Surrounded by glittering pieces from her latest Dior high jewelry collection in the brand’s 57th Street boutique. Victoire de Castellane says “I can’t imagine myself without jewelries “It would be so sad. It’s really a part of my life.”

Much of De Castellane’s success can be attributed to that sincere, genuine, unpretentious passion for bijoux: This year, she’s celebrating 20 years as Dior’s creative director of high jewelry, and is working on a 100-piece collection—her largest yet—to toast the milestone at the Spring 2019 couture shows.

She was in New York last week  to meet with private clients and offer the rare opportunity to shop pieces from every collection she’s ever designed. In one corner were De Castellane’s very first cocktail rings from 1999, which were extra-extra-large and wildly glamorous, similar to what John Galliano was designing for the runway at the time.

Also, there were pieces with hidden symbols and secret compartments from her recent Versailles-inspired collection; her now-signature Tête de Mort skull necklaces (especially popular with young women with smaller budgets); Rose Dior Bagatelle rings with stunningly realistic,  and candy-color earrings from her Granville collection, named for Christian Dior’s childhood home in Granville, Normandy, among many other aesthetic pieces.

Seeing all of those pieces all together only strengthened  the signatures De Castellane has established.  “When I think about what I’ve done for Dior in 20 years, it’s like I’ve started writing a story, with different identities, codes, and colors that are mine,” she says. “I work with a lot of traditional and  classical themes, but I think I play with them with a childlike spirit”.  For me, Dior jewelry is really a mix between something very traditional and something more free.”
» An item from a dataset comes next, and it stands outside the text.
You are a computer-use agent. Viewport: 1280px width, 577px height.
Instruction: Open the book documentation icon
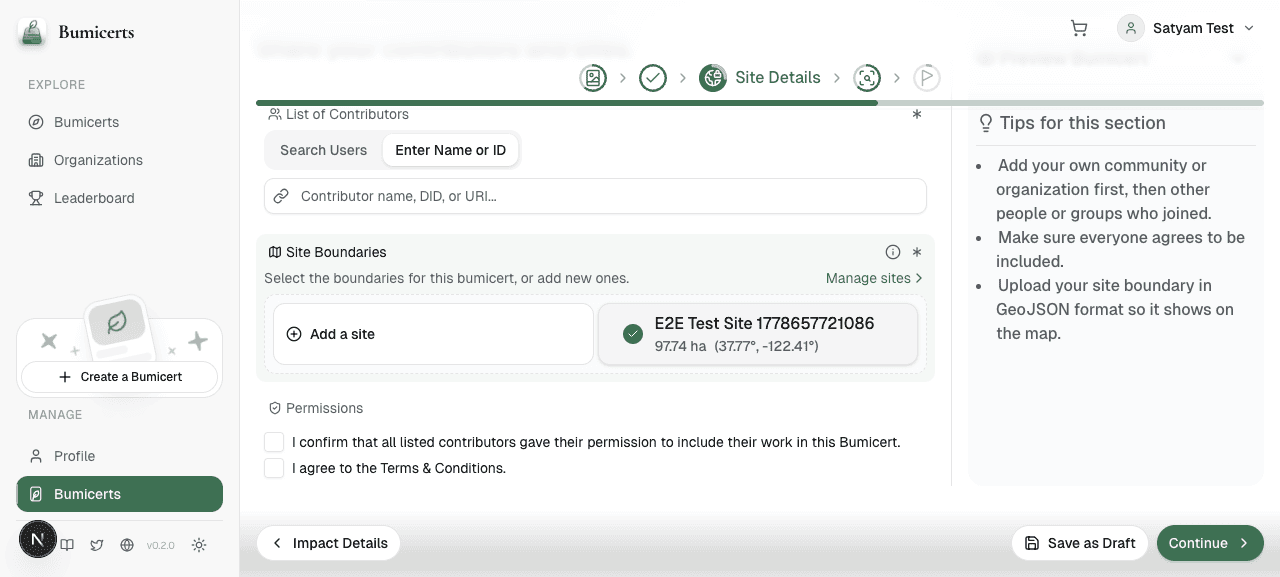coord(67,545)
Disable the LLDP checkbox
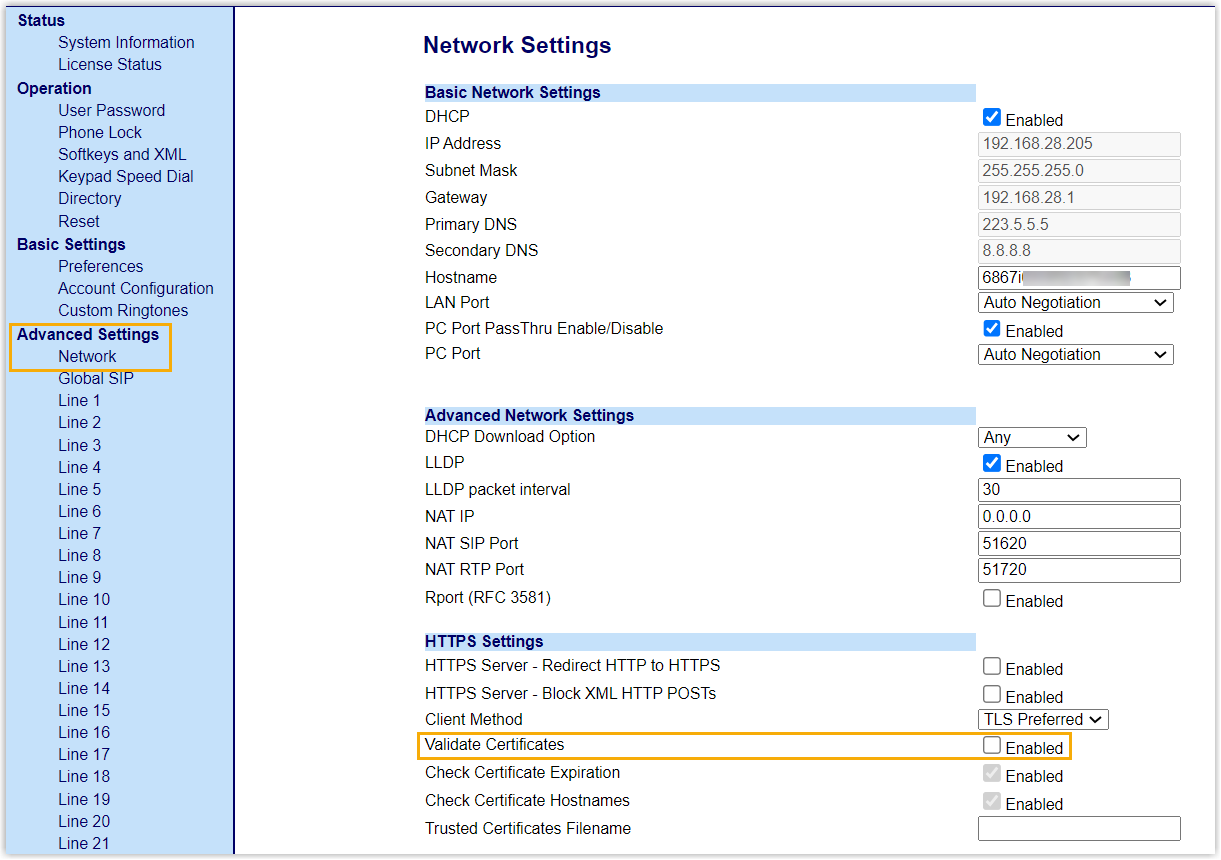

Castellane’s secret in designing jewelries since day one has been the ASSYMETRY

“When I start [designing a new] piece of jewelry I always start with asymmetrical things,” De Castellane explains. “Even in my Incroyable cocktail rings, each side of the setting is different, so when you’re alone with your ring, you can look at it [from every angle] and let your imagination wander. There’s not only one way of seeing it—it’s not something closed. I like to create with the idea of things feeling open.”

Elsewhere, De Castellane’s asymmetry is more obvious: Her new Dior Dior Dior collection includes some of her boldest earrings yet, like the cultured pearl set with one white gold earring and one yellow gold earring.

. “Women wear jewelry so differently now, especially young women,” De Castellane says. “Before, [jewelry customers] were much more bourgeois—women wore full sets of jewelry, or they just wore it to go out. Now, it’s more bohemian, in a way—you’re living with your jewelry every day, and for me, jewelry has to be part of you. The ‘total look’ is for another kind of lady [of the past]. When I arrived in the jewelry world, I thought jewelry could make you look much older, especially if you’re wearing it in a serious way—it could age you 10 years! But now, mixing your jewelry and adding costume pieces is much more fun and [feels] younger…

 

When you consider how long the house of Dior has been in existence, 72 years, 20years doesn’t feel like such a long time. Victoire de Castenllane has built a lot of beautiful jewelry pieces around Monsieur Dior’s love of garden, and she often visits his collections for inspiration in couture techniques and in fabrics.